Bereft of acid or other mind altering substances, and over 40 years after its release, what is left is 90% songs you have never heard before, half of which sound like 60’s tripe knock offs of Mrs. Brown You Have A Lovely Daughter (don’t ask, the title should be enough), a string of barely connected set pieces forming a loose amateurish narrative, and tons of unintentionally interesting observations and scenes, like Jack Nicholson as a singing professor and 60s icon Ann Margaret rolling around in skimpy cloths in imaginary Heinz Baked Beans.
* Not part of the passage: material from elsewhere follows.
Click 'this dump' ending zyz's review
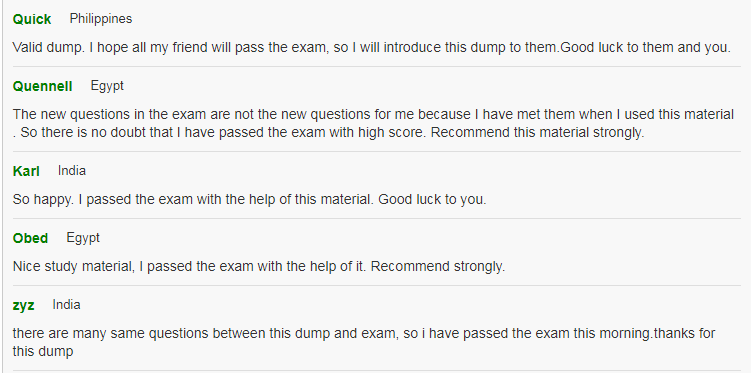point(43,352)
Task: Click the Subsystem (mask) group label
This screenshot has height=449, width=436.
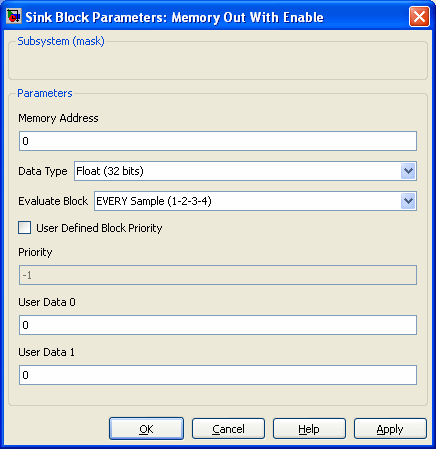Action: [x=61, y=41]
At least I now know why the post WWII set thought she was hot, so I guess I’ve got that going for me.
My other game was seeing how many set scenes were weak knock offs or inspirations from better films, like the wired up pre-awakening Tommy looking like a Rocky Horror Picture Show homage to A Clockwork Orange meets La Jetee, and did I detect an If… reference in Daltry peering down at the kids from rooftops, or was that merely my mind wandering? It’s okay, since he became Jesus Christ Superstar in the end.
I do like that the film uses unique, rather than studio, versions of the songs, sung by the actual actors (or as alternate takes by Daltry), which is a nice touch, and gives us neat stuff like the young Elton John’s Pinball Wizard. And the actors seem to be trying (the surprise Tina Turner appearance was fun, if overwrought), even Roger Daltry, bless his heart, but what the hell can you do spending an hour sitting on the bar of a sit-hang-glider on a sound stage, looking at your feet and lip-synching? Oh, was that only ten minutes? Oops.
Within seven years we would have both Pink Floyd’s stunning The Wall and The Who’s own vastly superior Quadrophenia. Films like The Beatle’s A Hard Day’s Night survive the decades as cheesy fun. Tommy is just cheese.